Majority of the cost of software is not initial development, but in on going maintenance:

  • Fixing bugs
  • Keeping systems operational
  • Investigating failures
  • Adapting to new platforms
  • Modifying it for new use cases
  • Repaying technical debt

Operability: Make it easy for operations teams to keep the system running smoothly.

Simplicity: Make it easy for new engineers to understand the system, by removing as much complexity as possible from the system.

Evolvability: Make it easy for engineers to make changes to the system in the future, adapting it for unanticipated use cases are requirements change. (Also known as extensibility, modifiability or plasticity)

Operability: Making Life Easy for Operations

"Good operations can work around the limitations of bad software, but good software cannot run reliably with bad operations"

Operation teams are responsible for the following:

  • Monitoring the health of the system and quickly restoring services.
  • Tracking down the cause of the problems.
  • Keeping software and platforms up to date, including security patches.
  • Keeping tabs on how different systems affect each other.
  • Anticipating future problems and applying fixes before they occur.
  • Establishing good practices are tools for deployment and configuration management.
  • Performing complex maintenance tasks such as moving an application from one platform to another.
  • Maintaining the security of the system.
  • Defining processes that make operations predictable and help keep the production environment stable.
  • Preserving the organisations knowledge about the system, even as individuals come and go.
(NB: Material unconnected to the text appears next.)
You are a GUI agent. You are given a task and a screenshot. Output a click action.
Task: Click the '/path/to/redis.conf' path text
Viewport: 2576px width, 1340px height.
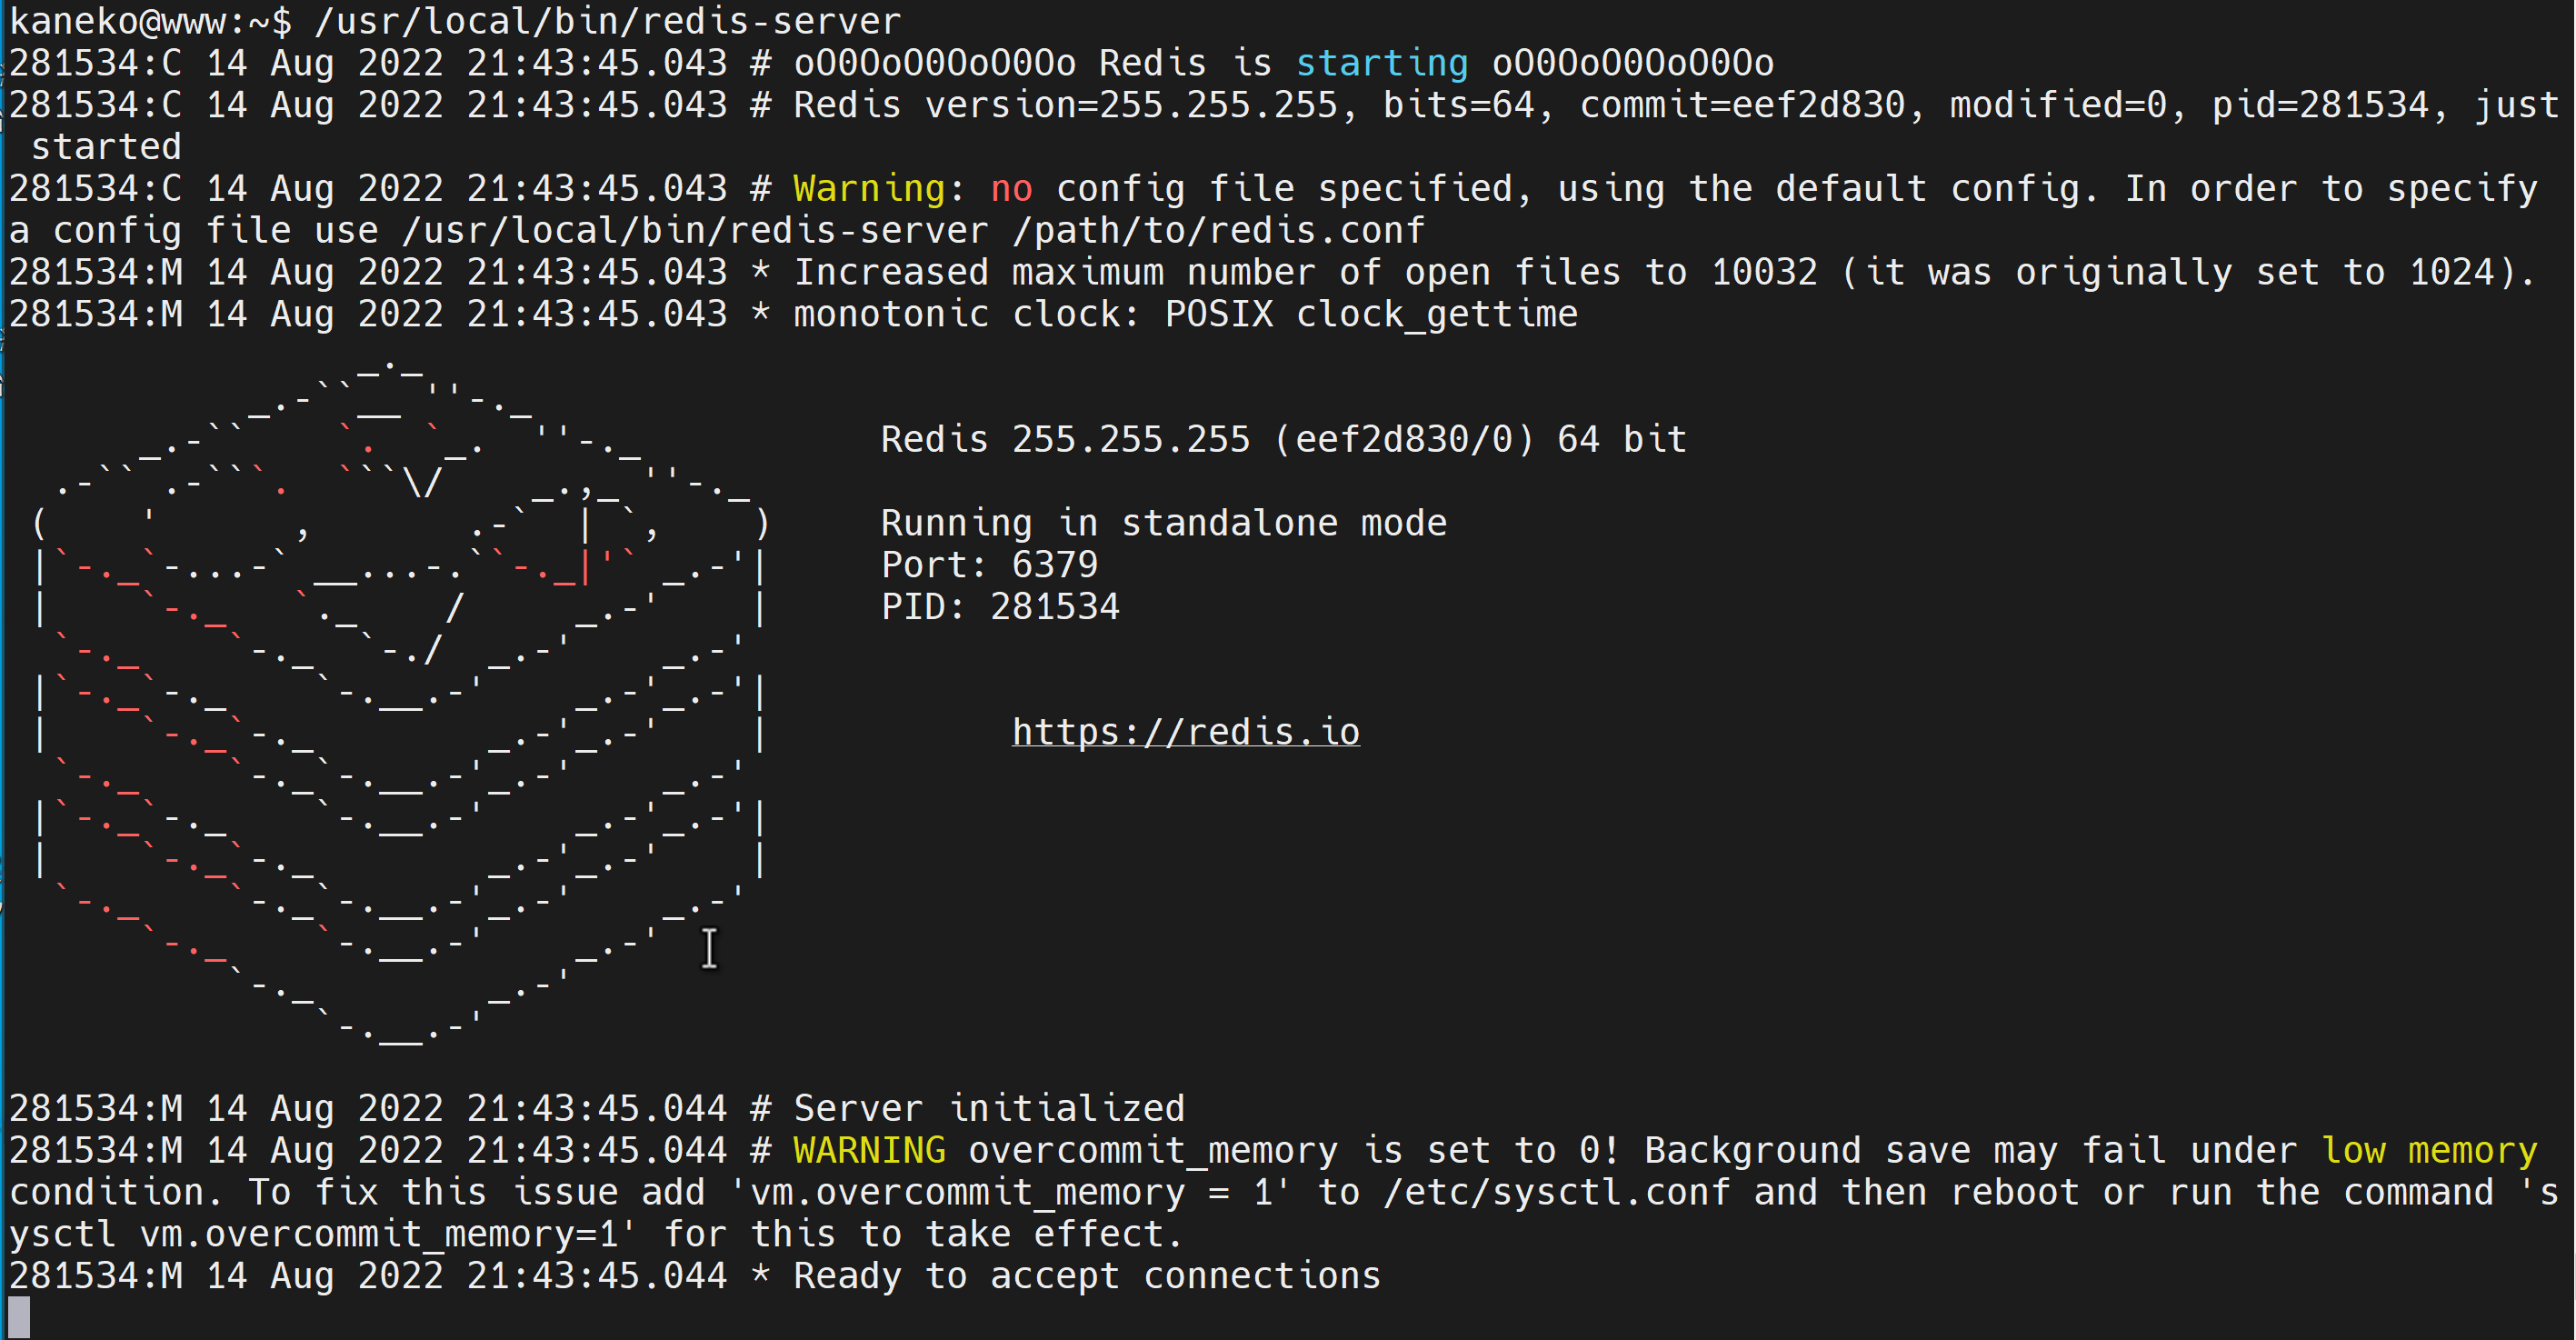1218,231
Good operability means making routine tasks easy - allowing the operations team to focus their efforts on high-value activities. Data systems can do various things to make routine tasks easy:

  • Providing visibility into the runtime behaviour and internals of the system.
  • Providing good support for automation and integration with standard tools.
  • Avoiding dependency on individual machines.
  • Providing good documentation and easy to understand operational model.
  • Providing good default behaviour.
  • Self-healing where appropriate.
  • Exhibiting predictable behaviour, minimising surprises.

Simplicity: Managing Complexity

In complex software, there is a greater risk of introducing bugs when making a change: when the system is harder for developers to understand and reason about, hidden assumptions, unintended consequences, and unexpected interactions are more easily overlooked.

Complexity can be accidental. This is defined if it is not inherent in the problem the software is trying to solve, but only arises from implementation. One of the best tools for removing accidental complexity is abstraction.

Evolvability: Making Change Easy

The ease with which you can modify a data system, and adapt it to changing requirements, is closely linked to its simplicity and its abstractions: simple and easy-to-understand systems are usually easier to modify than complex ones.

Evolvability can be thought of the agility on a data system level.